Concernant la fonction enseignante du professeur documentaliste, la mutation préconisée des CDI en learning centre ouvre un nouveau terrain à la controverse relayée dans ce numéro : pour celui-ci l’acte d’enseigner peut-il se contenter d’une mise à disposition de ressources favorisant l’acquisition autonome de savoirs ? Ou, adoptant une approche didactique, doit-il faire signe et sens sur l’acquisition de savoirs info-documentaires permettant d’entrer dans la culture de l’information ?
Précisons au passage que la didactique est loin d’être tombée en désuétude et reste une science toujours ouverte sur l’innovation. Or, en didactique l’opposition entre enseignement et apprentissage n’a pas lieu d’être tant l’un ne saurait se concevoir sans l’autre. Alors plutôt que de vouloir faire du CDI, transformé en learning centre, un nouveau temple dédié aux seules technologies numériques de l’apprentissage par lesquelles des ressources sont mises à disposition, ne conviendrait-il pas mieux de s’interroger sur cette technique devenue omniprésente ? Au séminaire « Du CDI au learning centre » qui s’est tenu à l’ESEN du 23 au 25 mars 2011, Alain Giffard a très justement évoqué les effets de la lecture hypertextuelle qui provoque une certaine désorientation et une dissociation entre lecture et réflexion. Il a dénoncé l’impact des industries numériques qui relèvent de l’économie de l’accès et de la captation de l’attention et qui investissent aujourd’hui le lieu de l’école. Sa conférence s’est terminée par une interrogation sur la place des lieux d’apprentissage qui doivent être, selon lui, des lieux où on doit apprendre à "décélérer", qui sont des lieux de répétition où il faut réinventer l’"exercice". Ne pointe-t-il pas là la dérive des learning centres : suffit-il de mettre les élèves sur les réseaux, confrontés en autonomie au tout numérique et s’adonnant sans plus de recul aux pratiques qui sont déjà les leurs, pour qu’ils acquièrent science et savoir ? Ce qui est dénoncé ici c’est un certain lobbying industriel et économique qui déstructure la société jusqu’au sein de ses universités et de son école.

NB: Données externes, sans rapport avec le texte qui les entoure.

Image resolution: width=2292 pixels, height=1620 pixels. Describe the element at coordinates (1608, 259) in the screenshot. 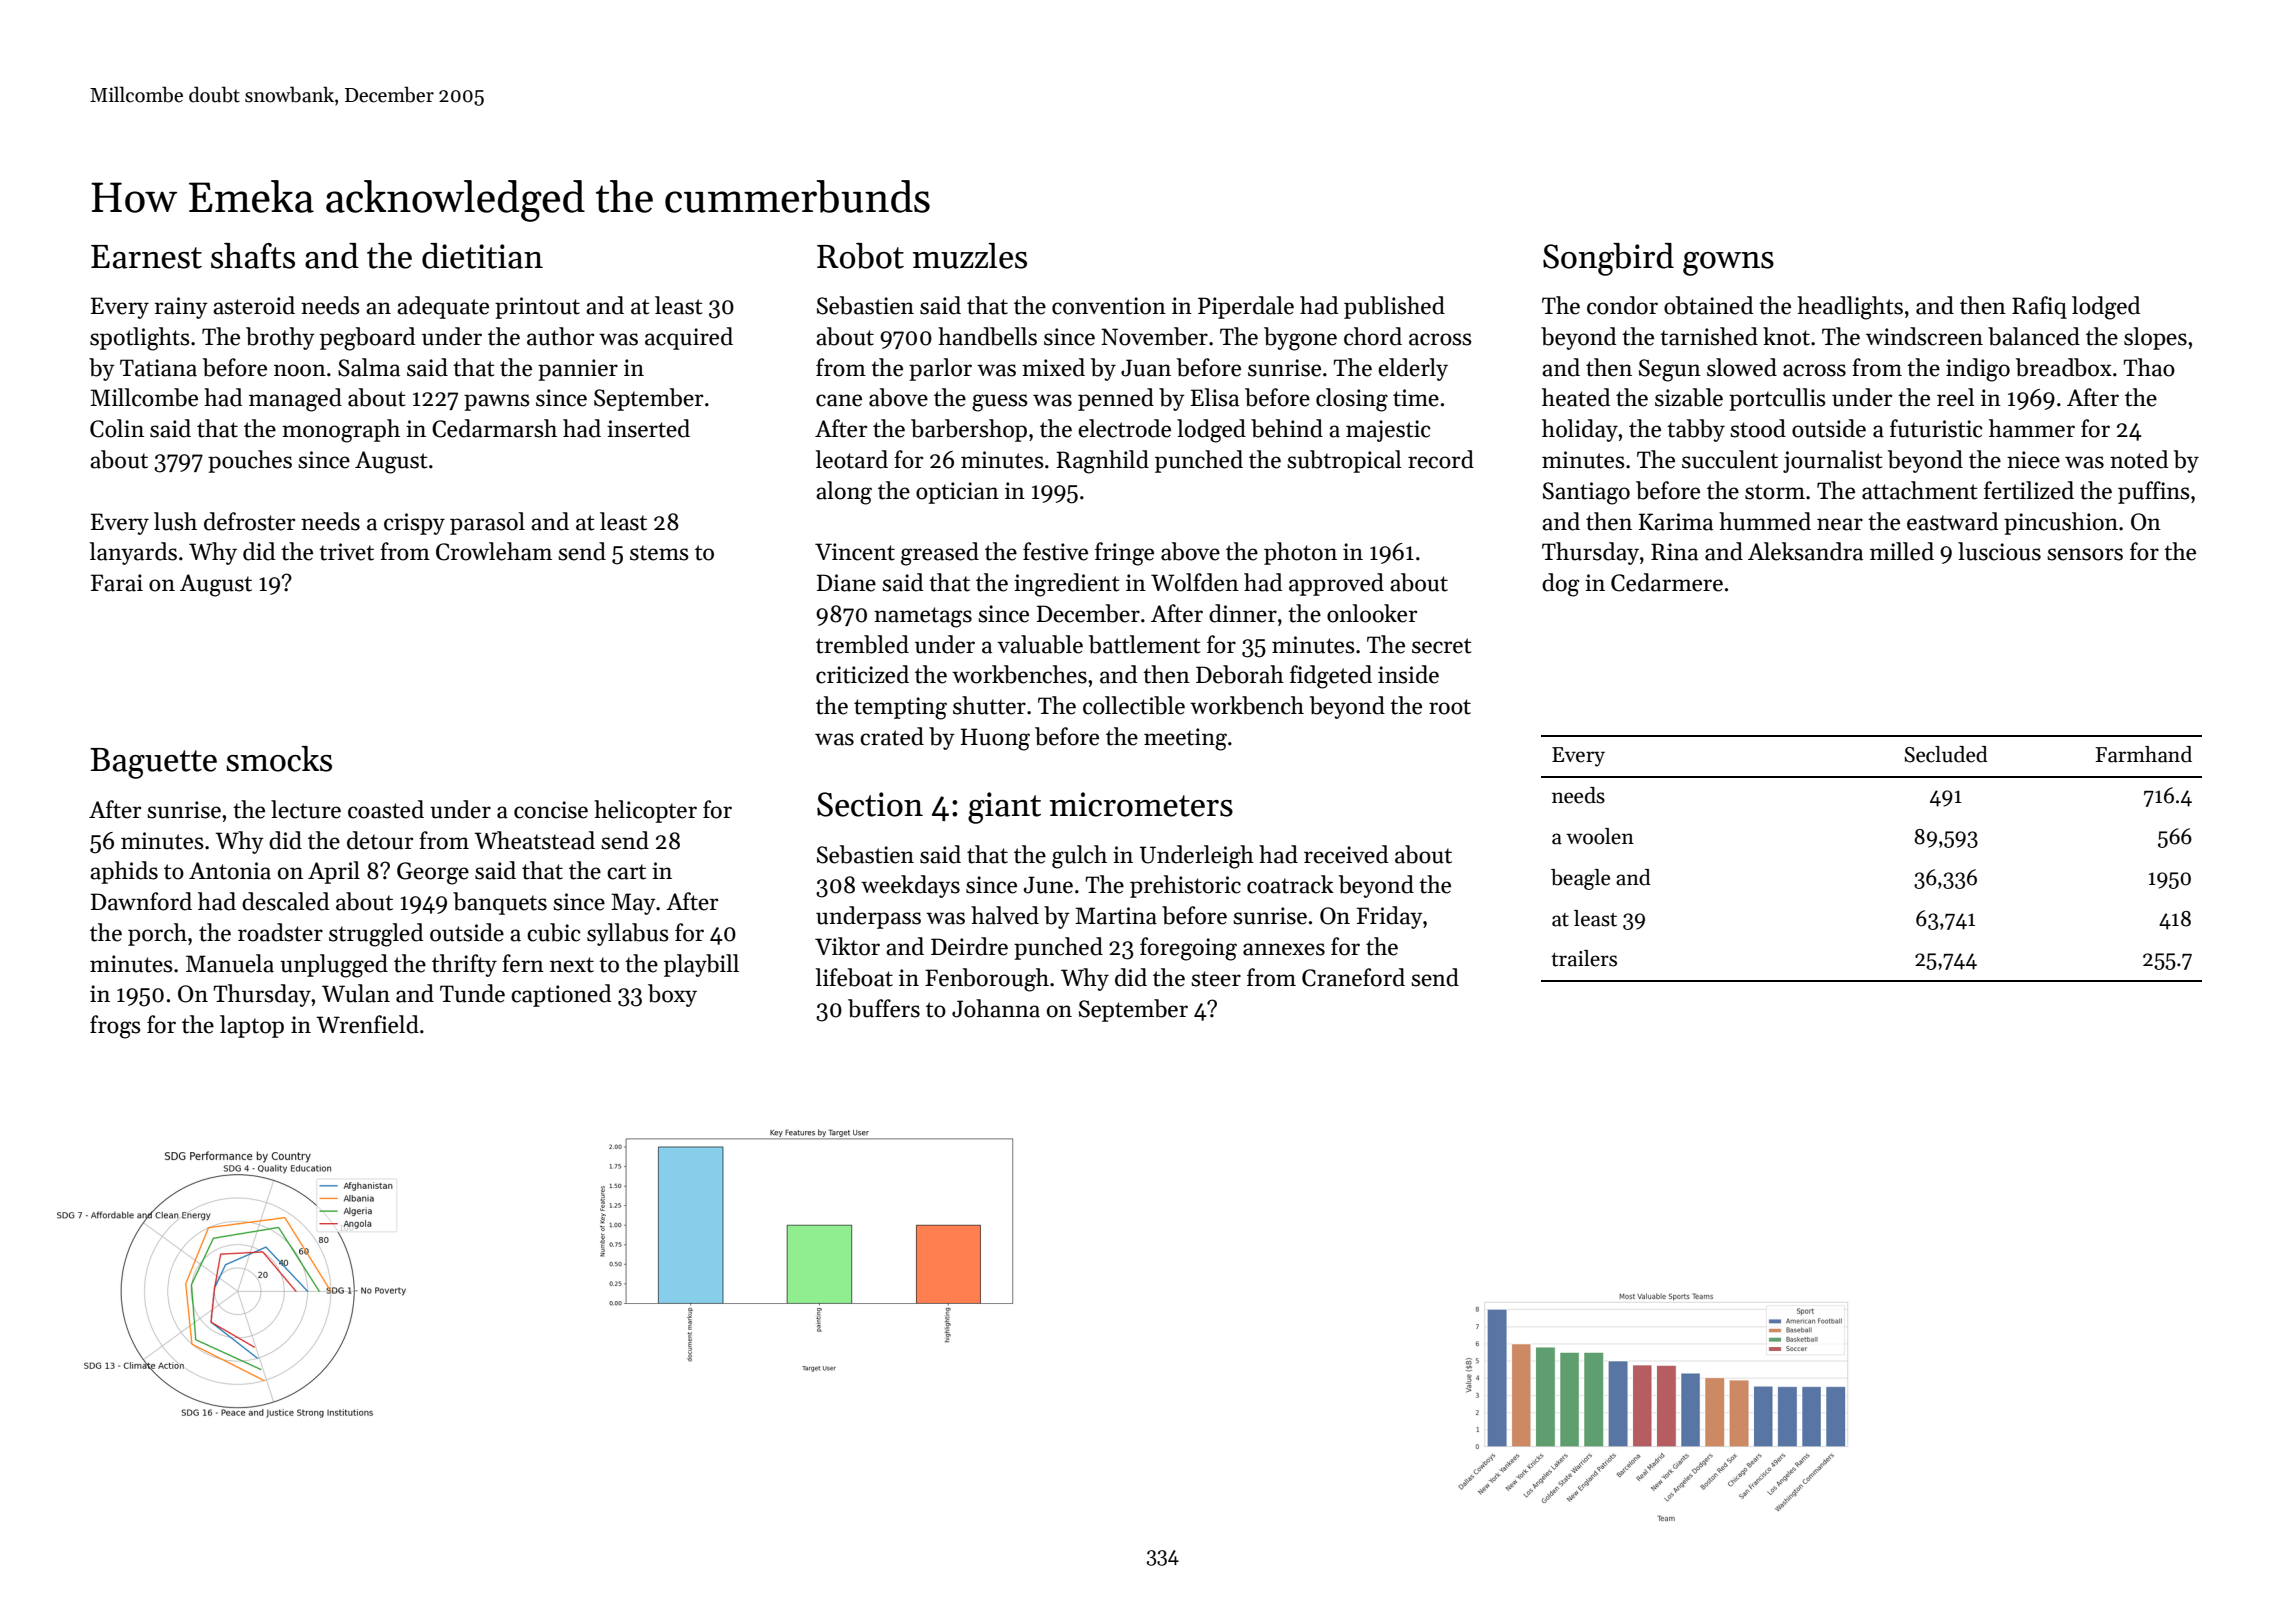

I see `Songbird` at that location.
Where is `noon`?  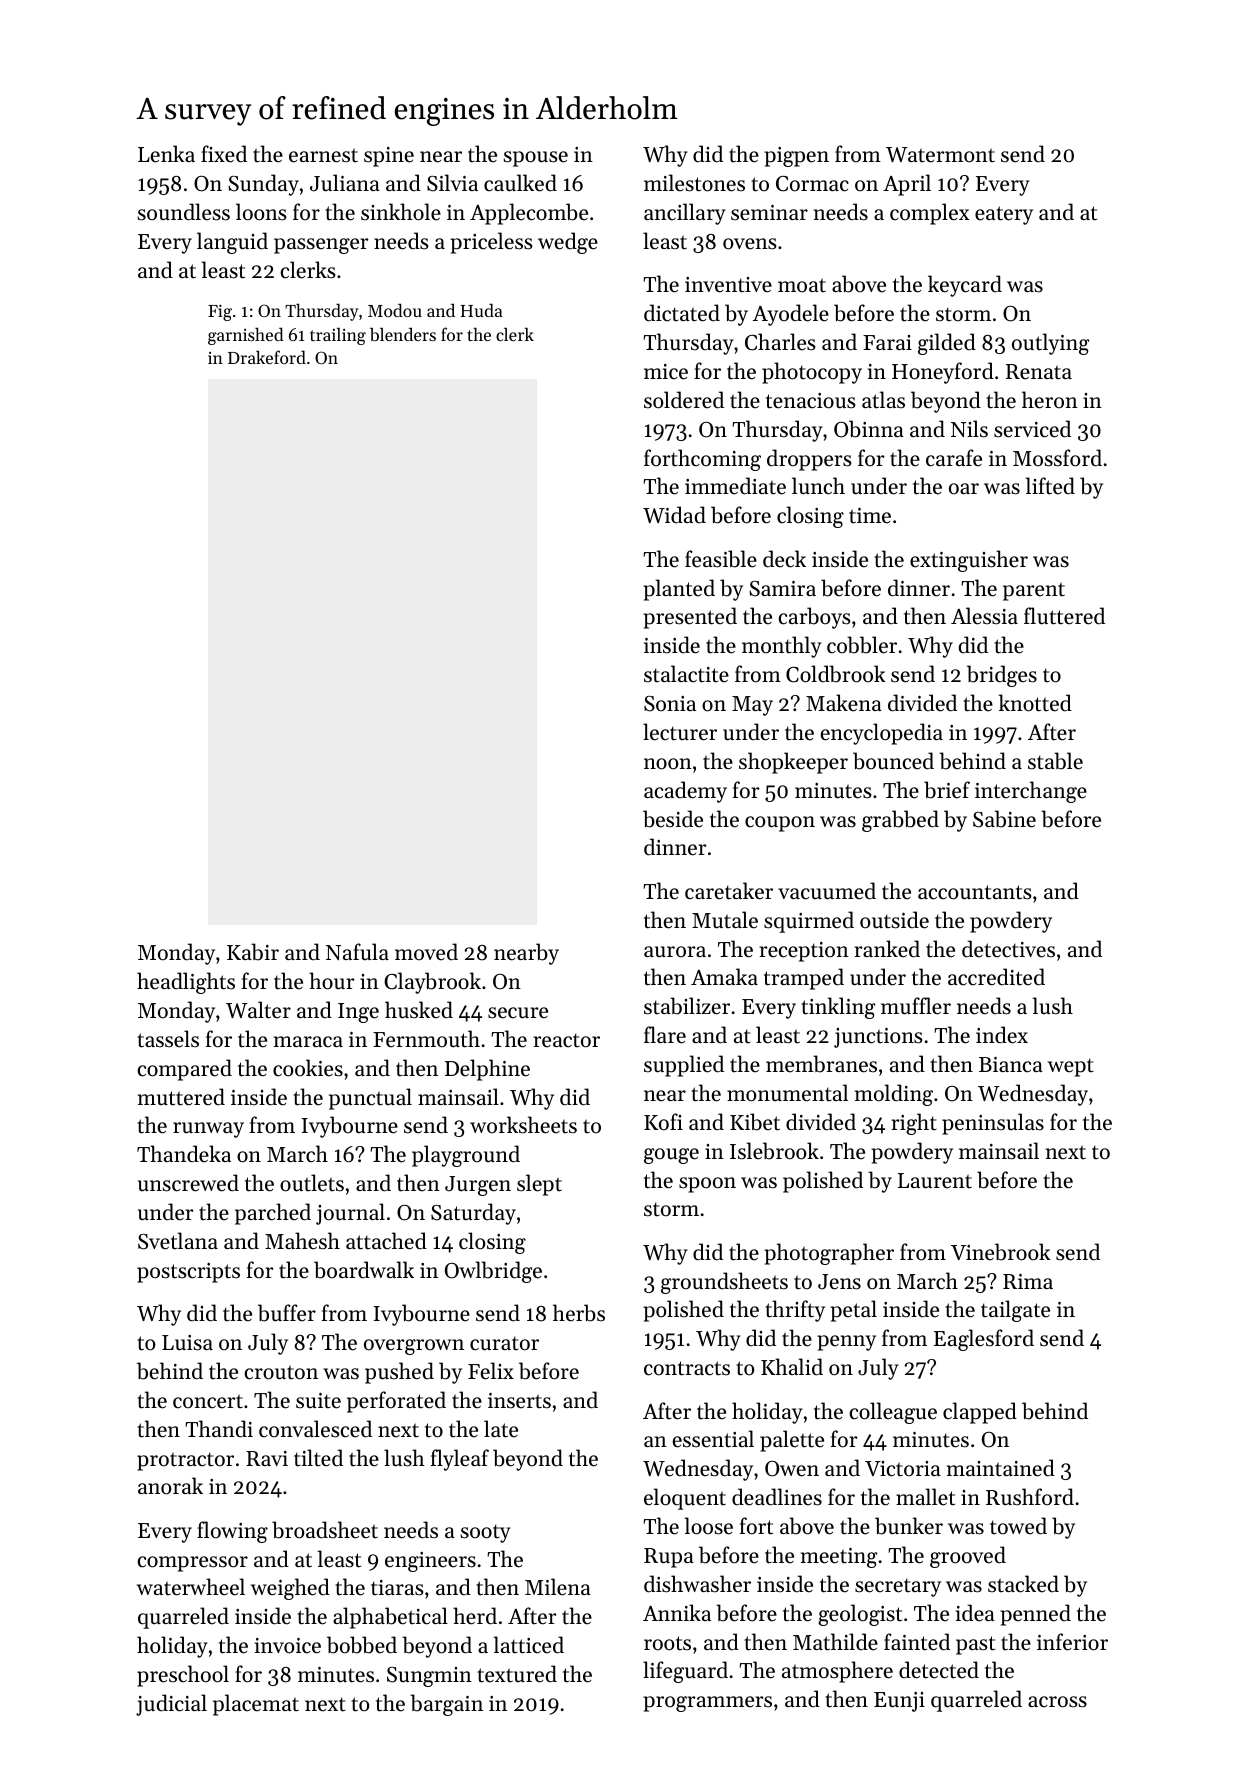
noon is located at coordinates (668, 764).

N’est-ce pas tout l’enjeu porté par un enseignement de l’information-documentation que de vouloir faire acquérir aux élèves des connaissances sur les réseaux et les techniques de la mémoire, sur les objets informationnels et les processus de traitement de l’information, aussi bien techniques que cognitifs ?
Parce que depuis Platon et la lecture qu’en fait Derrida, la technique est perçue comme un pharmakon, comme une dualité potentiellement bénéfique ou maléfique, une médiation enseignante favorisant les apprentissages informationnels ne peut que contribuer à transformer ce poison en remède. Il nous faut « prendre soin de la jeunesse », nous dit Bernard Stiegler, n’est-ce pas là le rôle de l’école ? Alors faisons de nos CDI des lieux pour apprendre à « décélérer » et à réfléchir en toute connaissance aux pratiques, donnons aux élèves des clés de compréhension de cet univers informationnel auquel ils s’adonnent avec passion, mais souvent bien aveuglément, afin qu’ils s’en emparent avec intelligence et bienveillance. Pour qu’enseigner et apprendre demeurent au cœur de notre mission.